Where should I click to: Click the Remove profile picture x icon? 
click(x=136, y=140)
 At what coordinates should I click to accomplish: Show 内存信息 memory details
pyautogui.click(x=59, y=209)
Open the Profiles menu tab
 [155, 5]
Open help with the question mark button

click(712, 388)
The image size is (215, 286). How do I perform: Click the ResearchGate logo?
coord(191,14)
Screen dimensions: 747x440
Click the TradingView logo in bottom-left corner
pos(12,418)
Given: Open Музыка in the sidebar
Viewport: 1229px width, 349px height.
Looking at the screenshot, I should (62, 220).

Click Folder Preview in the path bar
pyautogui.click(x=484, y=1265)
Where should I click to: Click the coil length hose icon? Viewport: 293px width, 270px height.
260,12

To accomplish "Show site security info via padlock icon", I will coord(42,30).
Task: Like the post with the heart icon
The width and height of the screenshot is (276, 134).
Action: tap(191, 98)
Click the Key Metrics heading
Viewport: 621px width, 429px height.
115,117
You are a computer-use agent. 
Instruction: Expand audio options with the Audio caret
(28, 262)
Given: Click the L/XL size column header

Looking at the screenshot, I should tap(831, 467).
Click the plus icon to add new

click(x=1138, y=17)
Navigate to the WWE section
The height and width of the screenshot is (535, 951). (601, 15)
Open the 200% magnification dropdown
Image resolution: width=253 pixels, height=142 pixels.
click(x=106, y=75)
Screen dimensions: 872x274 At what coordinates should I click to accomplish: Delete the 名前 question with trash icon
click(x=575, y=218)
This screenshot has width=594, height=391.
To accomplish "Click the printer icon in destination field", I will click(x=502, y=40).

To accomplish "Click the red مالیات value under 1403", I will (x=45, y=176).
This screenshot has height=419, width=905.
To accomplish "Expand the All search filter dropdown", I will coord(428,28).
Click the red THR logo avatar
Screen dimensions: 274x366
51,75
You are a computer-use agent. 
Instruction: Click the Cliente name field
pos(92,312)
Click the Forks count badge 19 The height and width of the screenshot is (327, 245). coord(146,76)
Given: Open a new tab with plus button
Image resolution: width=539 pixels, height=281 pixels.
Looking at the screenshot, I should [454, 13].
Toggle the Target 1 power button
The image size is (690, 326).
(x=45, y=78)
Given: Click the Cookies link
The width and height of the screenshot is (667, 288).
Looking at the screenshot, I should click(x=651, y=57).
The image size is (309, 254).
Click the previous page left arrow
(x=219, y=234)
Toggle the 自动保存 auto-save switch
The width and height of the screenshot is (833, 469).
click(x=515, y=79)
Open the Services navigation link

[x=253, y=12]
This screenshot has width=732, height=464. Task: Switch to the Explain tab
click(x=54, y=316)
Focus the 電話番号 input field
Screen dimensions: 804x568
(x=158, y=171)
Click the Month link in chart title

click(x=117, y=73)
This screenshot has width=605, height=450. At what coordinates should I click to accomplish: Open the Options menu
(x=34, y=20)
++++++++++++++++++++
• Exercise brief:
Apply a filter for "Toggle" to the entries and show each line that passes.

• Answer to the problem:
Toggle the Target 1 power button
Toggle the 自动保存 auto-save switch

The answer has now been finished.